To complicate matters more, Bochet was forced to sit out one Europa Cup and the World Cup finals held in Leogang, Austria in February after contracting coronavirus.

“I had a setback with COVID so I couldn’t try again in Leogang and I’m very disappointed about that,” she said. “I was sick, not a little bit, I was really sick with COVID, so tired, and it was very hard to come back. I just had one week of physical training and two weeks on skis.”

Bochet is currently in third place in the Europa Cup’s overall ranking, behind Germany’s Anna-Maria Rieder and Andrea Rothfuss, who will be her biggest competition in the two races.

“I am taking the races here in Malbun like a big training,” Bochet said. “It’s cool for me because Anna-Maria and Andrea are at a good level so it’s a good thing for me that they’re here this week. I will try [to challenge them], but I’m not at my best.”

Despite its challenges of the unusual 2020-21 season, Bochet says it has also been useful for the lessons she picked up and the extra time she had to reflect on her career.

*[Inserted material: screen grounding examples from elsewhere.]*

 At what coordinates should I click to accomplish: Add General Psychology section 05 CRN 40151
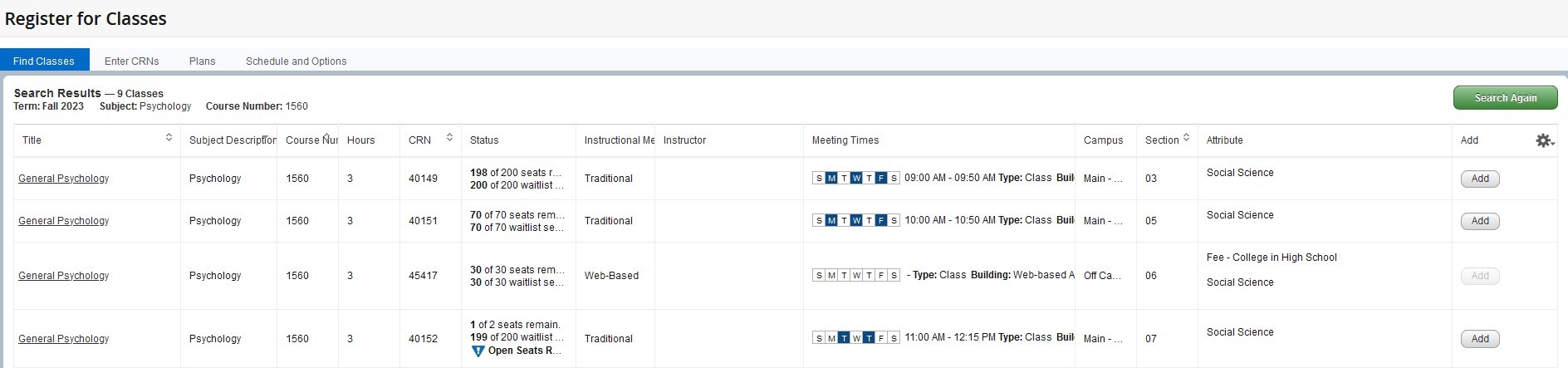1479,221
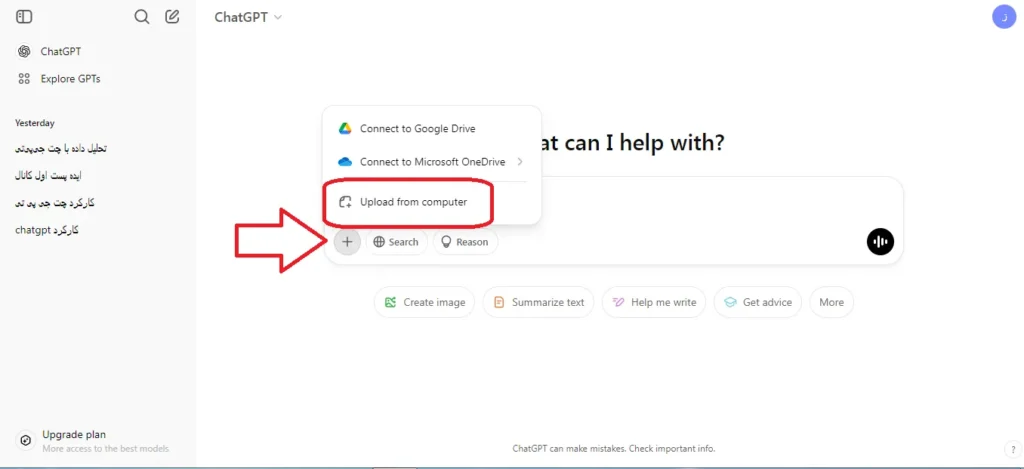The image size is (1024, 469).
Task: Start a new chat with the pencil icon
Action: tap(172, 17)
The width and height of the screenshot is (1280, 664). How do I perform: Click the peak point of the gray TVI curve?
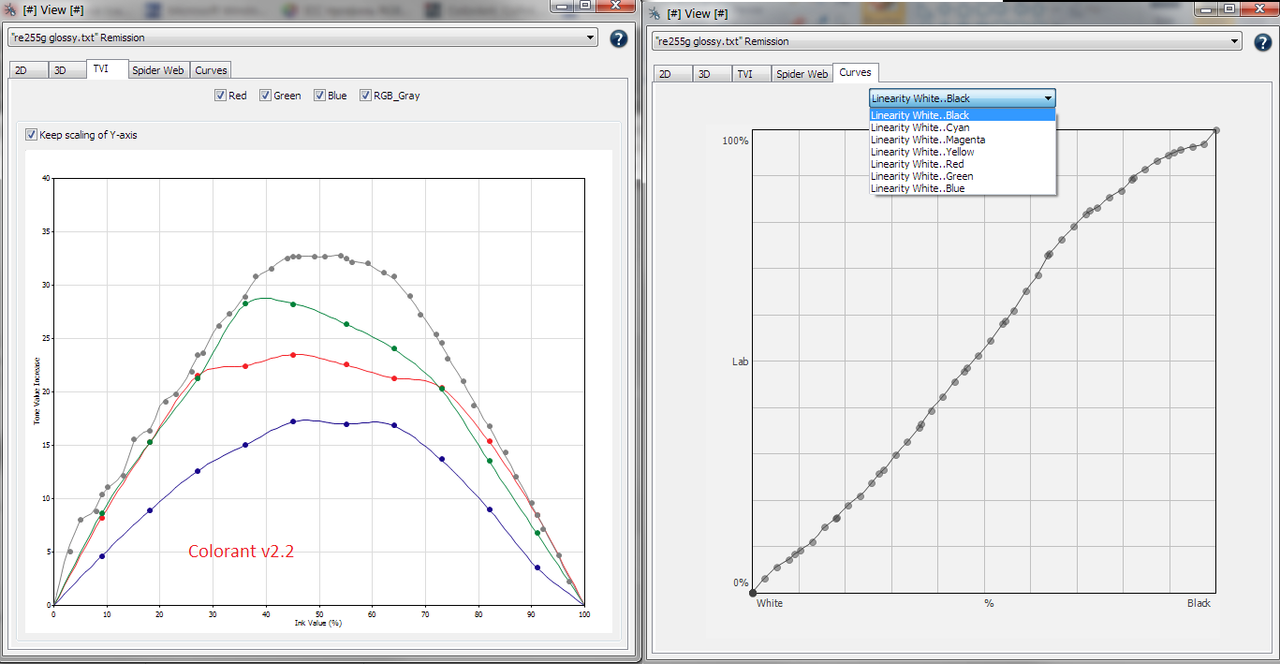340,255
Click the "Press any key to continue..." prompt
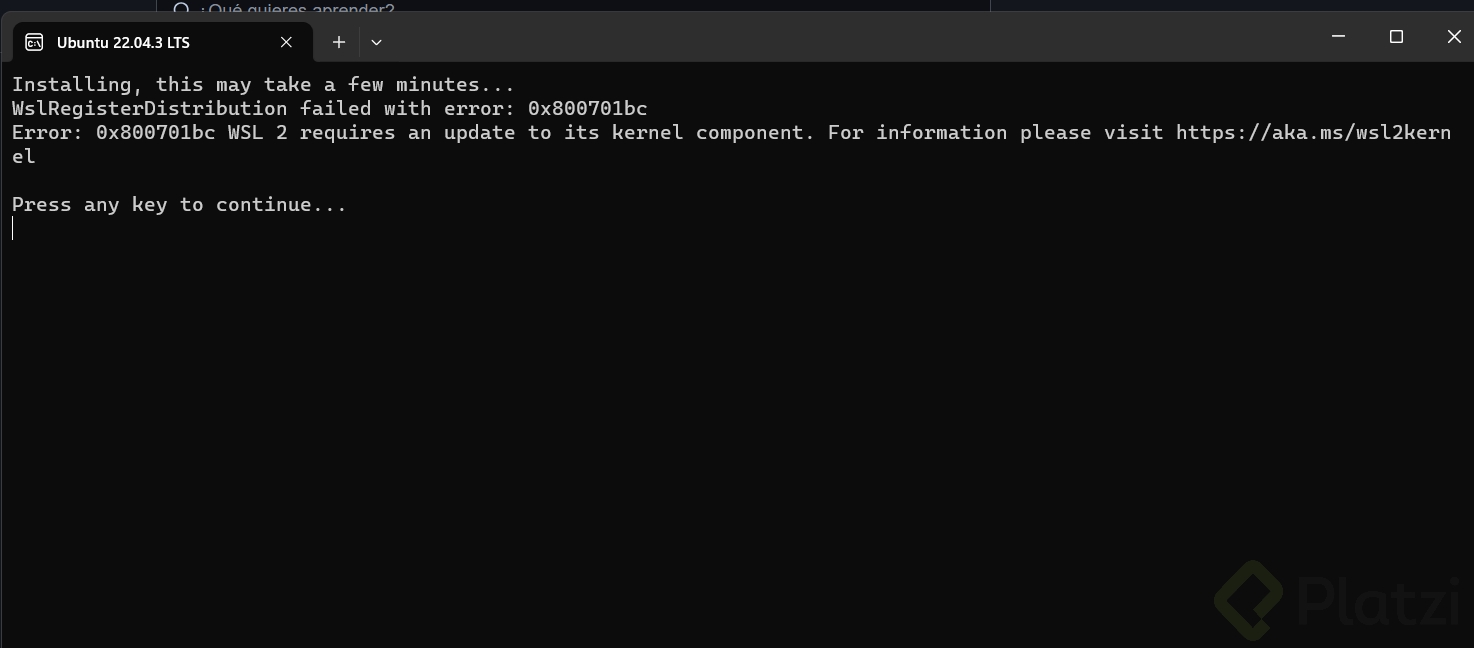Image resolution: width=1474 pixels, height=648 pixels. [179, 205]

“I love when the planning is clear so this season was a big learning experience for me,” Bochet said. “I asked a lot of questions about my career and what I want to do in the end, so I think this season gave me some answers. It was a hard winter, but a very full one.”

Wrapping up the season

Slalom experts Santeri Kiiveri of Finland and Iceland’s Hilmar Orvarsson are also hoping for a breakthrough in Malbun. Their participation in the earlier competitions this season has been limited, and they are eager to make up for lost time. 

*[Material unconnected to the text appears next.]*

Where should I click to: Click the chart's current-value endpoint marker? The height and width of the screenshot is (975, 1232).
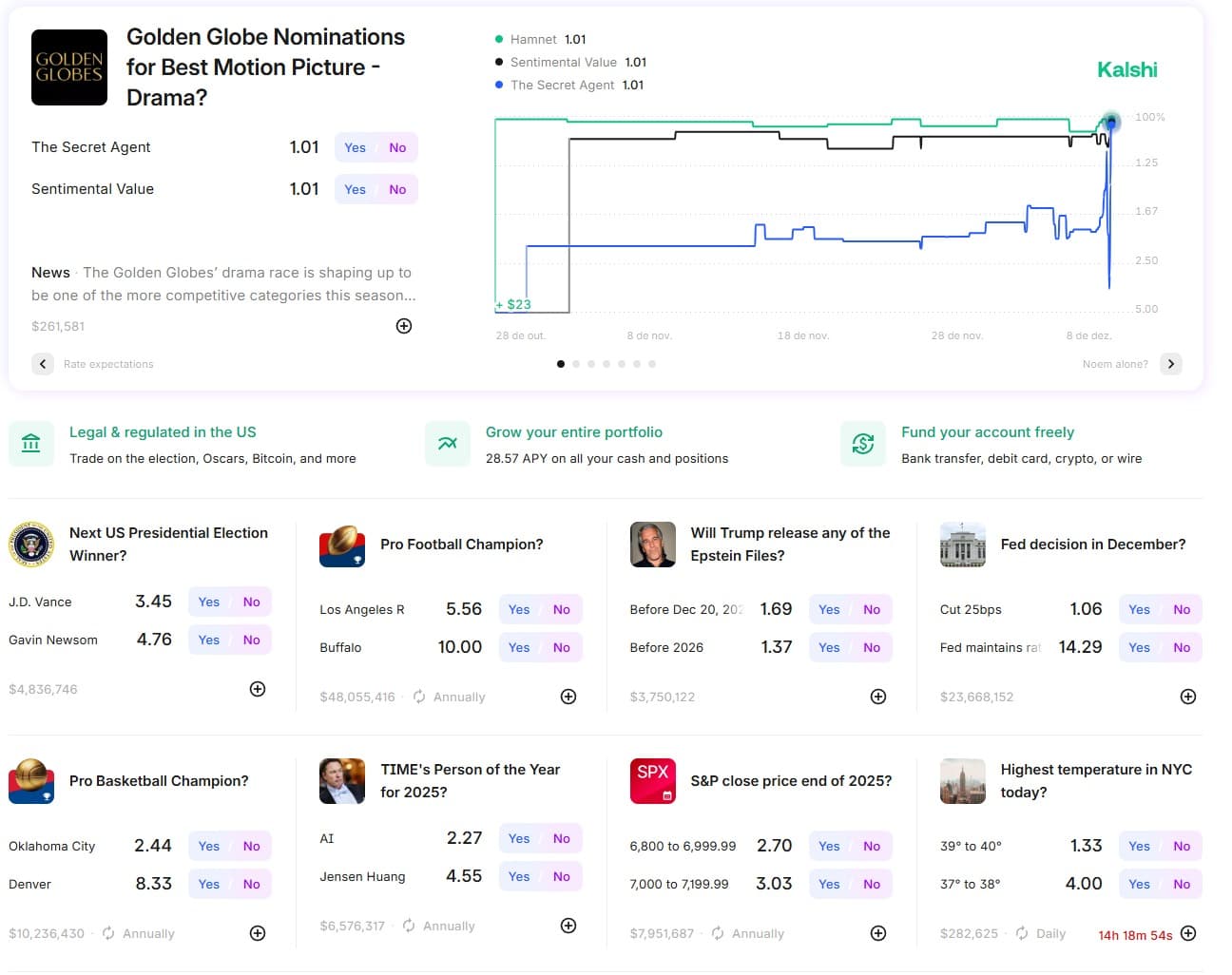[1110, 122]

Orvarsson, who won the overall title at the Europa Cup last season, was balancing racing with his studies in medical engineering and could only take part in one international race in 2021. Meanwhile, Kiiveri was forced to miss some races in February after contracting COVID. 

Their toughest competition in Malbun is expected to come from all-around champion Arthur Bauchet of France who has dominated the technical races at the World Cup this season. Austria’s Nico Pajantschitsch, currently second in the Europa Cup rankings, will pose a challenge as well.

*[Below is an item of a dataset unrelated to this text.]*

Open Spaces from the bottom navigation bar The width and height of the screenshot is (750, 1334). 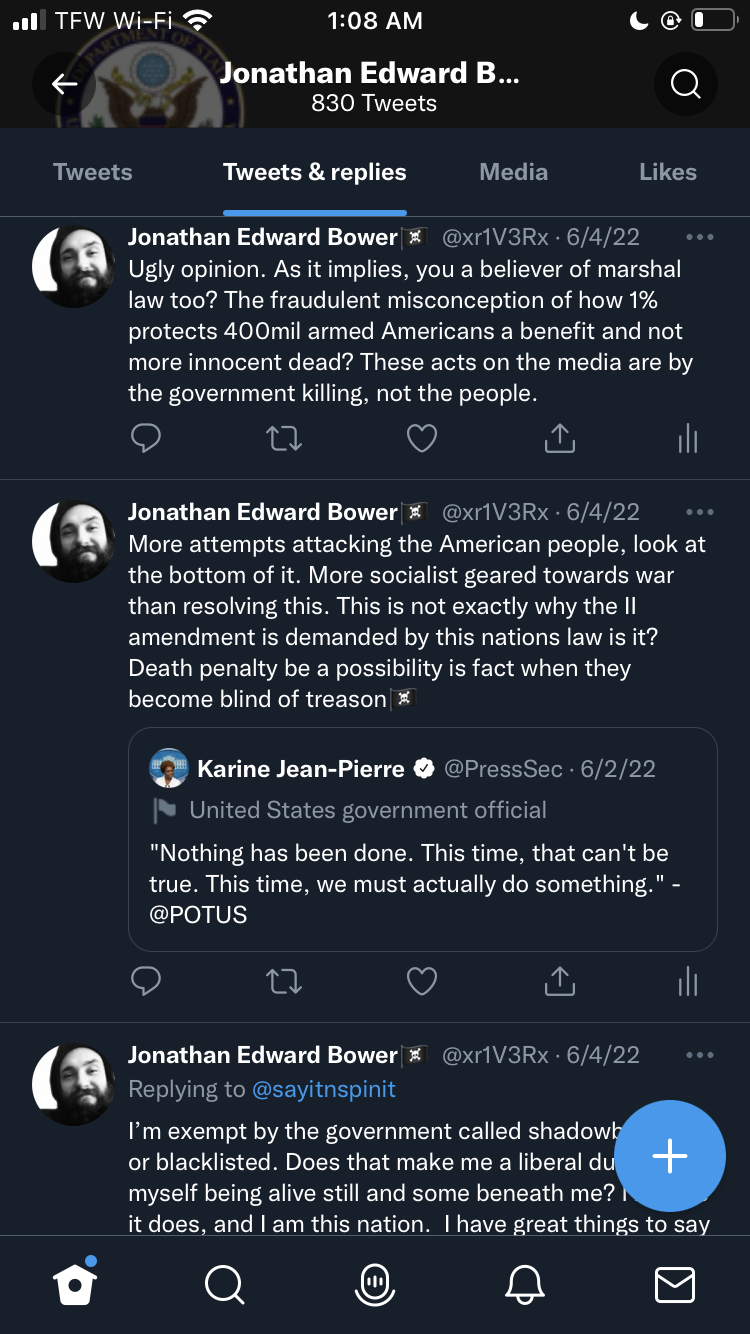(x=375, y=1284)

In the men’s sitting class, Rene de Silvestro is looking to top his career’s most successful season with a first overall title at the Europa Cup. The Italian skier is currently 220 points ahead of his nearest competition, but he might still have to fight for gold with Switzerland’s Pascal Christen and France’s Lou Braz-Dagand, last season’s overall title winner, also at the start gates.

While Anna-Lena Forster is already guaranteed the overall title in the women’s sitting class, the question that remains is whether she will be able to finish this Europa Cup season undefeated. The German skier won 11 Europa Cup races so far and only lost one international race in 2021.

The women’s sitting class will also include the only home skier in action at the Europa Cup, Liechtenstein’s Sarah Hundert.  

Austria’s Johannes Aigner is feeling equally sure of defending his overall title at the Europa Cup thanks to his nearly 700-point lead. But to also finish the season on a victorious note, the 15-year-old vision impaired skier will have to overcome the more experienced Hyacinthe Deleplace of France, and Russian skiers Ivan Frantsev and Valerii Redkozubov.

Meanwhile, Johannes’ twin sister Barbara will be hoping to close the gap on the leading pair in the women’s vision impaired class, Germany’s Noemi Ristau and her guide Paula Brenzel. 

Barbara Aigner and her guide Klara Sykora are currently fourth overall, 210 points behind Ristau, but they come to Malbun with the confidence of having recently beaten Ristau in two World Cup races.

Live results from the Europa Cup finals in Malbun are available on the World Para Alpine Skiing website.